Press permission questioned
Australia's peak legal body has criticised the Morrison government's attempt to improve press freedom.
Attorney-General Christian Porter wants federal prosecutors to ask his approval before charging journalists over some national security issues.
Law Council of Australia president Arthur Moses says politicians should not be able to decide if a journalist faces charges for reporting on the government.
He said this would undermine the independence of the federal prosecutor.
“What will enhance press freedoms in this country is a proper review of our laws to ensure that the actions of journalists doing their job as a watchdog of government are not criminalised and put at risk of prosecution,” Mr Moses said.
Shadow attorney-general Mark Dreyfus has called on Mr Porter to rule out prosecuting the journalists at the heart of current the press freedom debate.
“It won't prevent police raids on journalists,” he told the ABC this week.
“It won't prevent other acts of intimidation by the government.
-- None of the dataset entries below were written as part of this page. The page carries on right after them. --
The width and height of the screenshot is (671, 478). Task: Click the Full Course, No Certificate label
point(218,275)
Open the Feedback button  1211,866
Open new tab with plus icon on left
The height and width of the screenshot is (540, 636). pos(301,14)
What we urgently need is more protections for press freedom and the public's right to know.”
Mr Moses said he does not necessarily doubt the attorney-general would act in good faith, but that the changes put media in a difficult position.
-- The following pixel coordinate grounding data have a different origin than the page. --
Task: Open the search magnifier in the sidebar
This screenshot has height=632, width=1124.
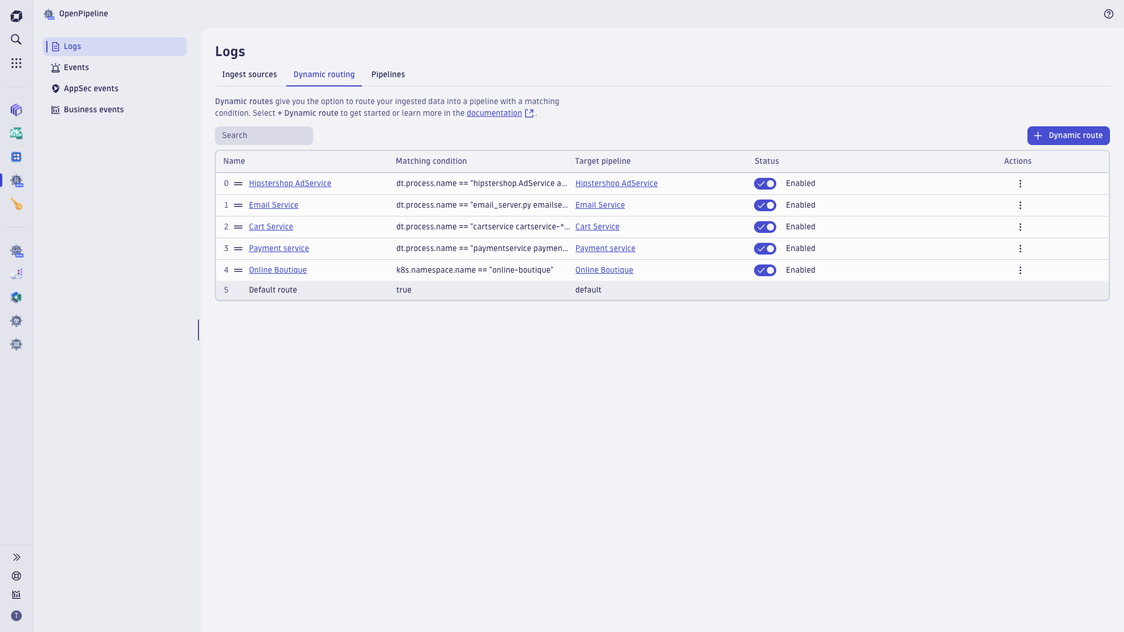Action: tap(15, 40)
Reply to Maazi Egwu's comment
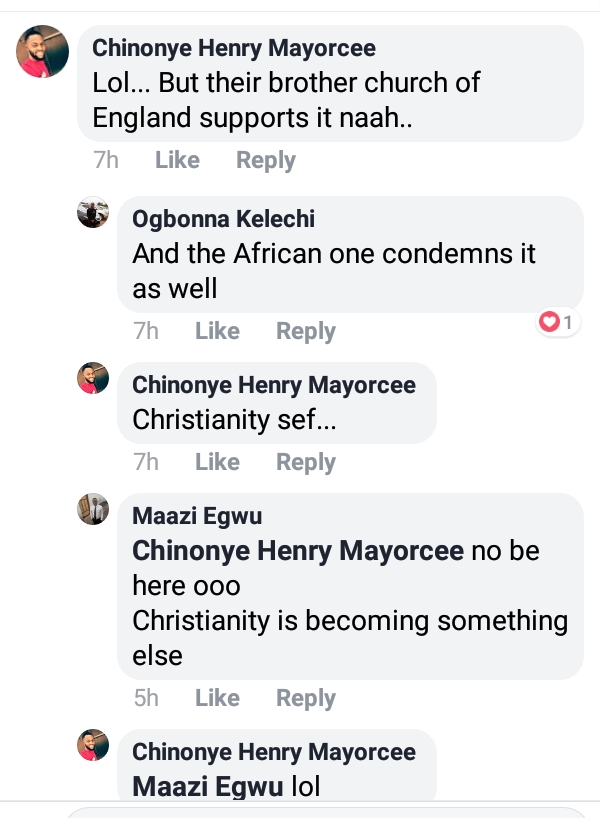Screen dimensions: 600x818 [x=305, y=698]
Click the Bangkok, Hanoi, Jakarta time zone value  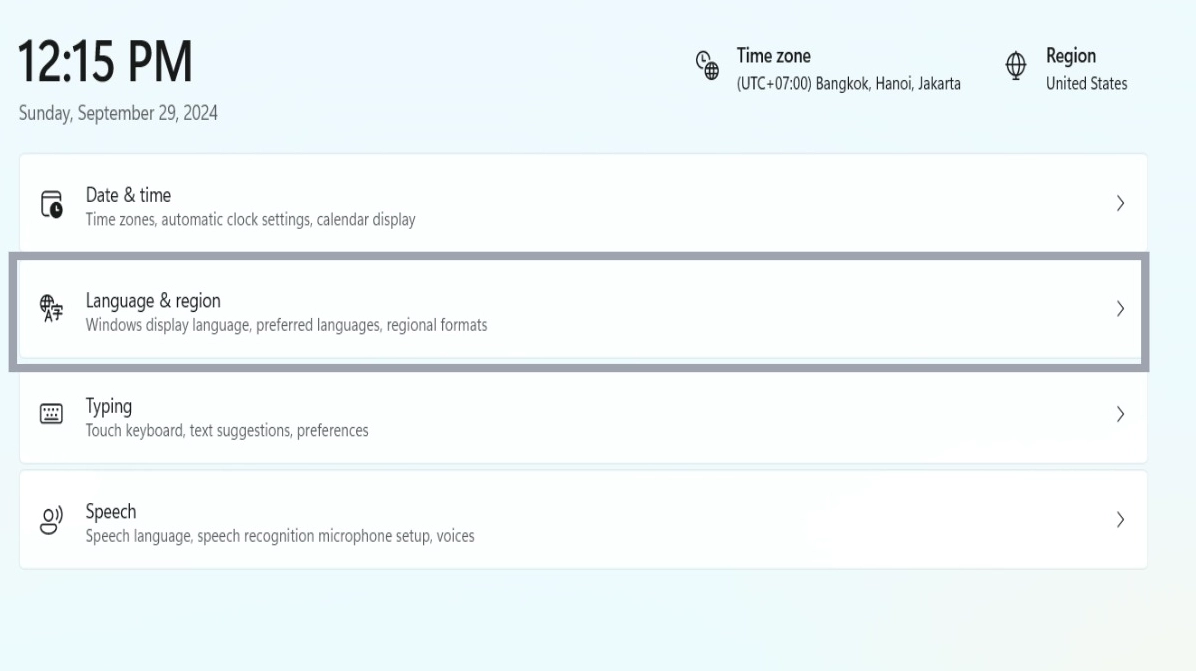pos(848,84)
“It creates an apprehension on the part of journalists that they will need to curry favour with the government in order to avoid prosecution,” he said.
“The media must be able to lawfully report on matters of public interest without fear or favour.”
News Corp has questioned the directive.
“This so-called safeguard falls a long way short of what media organisations are seeking, to recognise the role of journalists to keep the public informed,” group executive Campbell Reid said.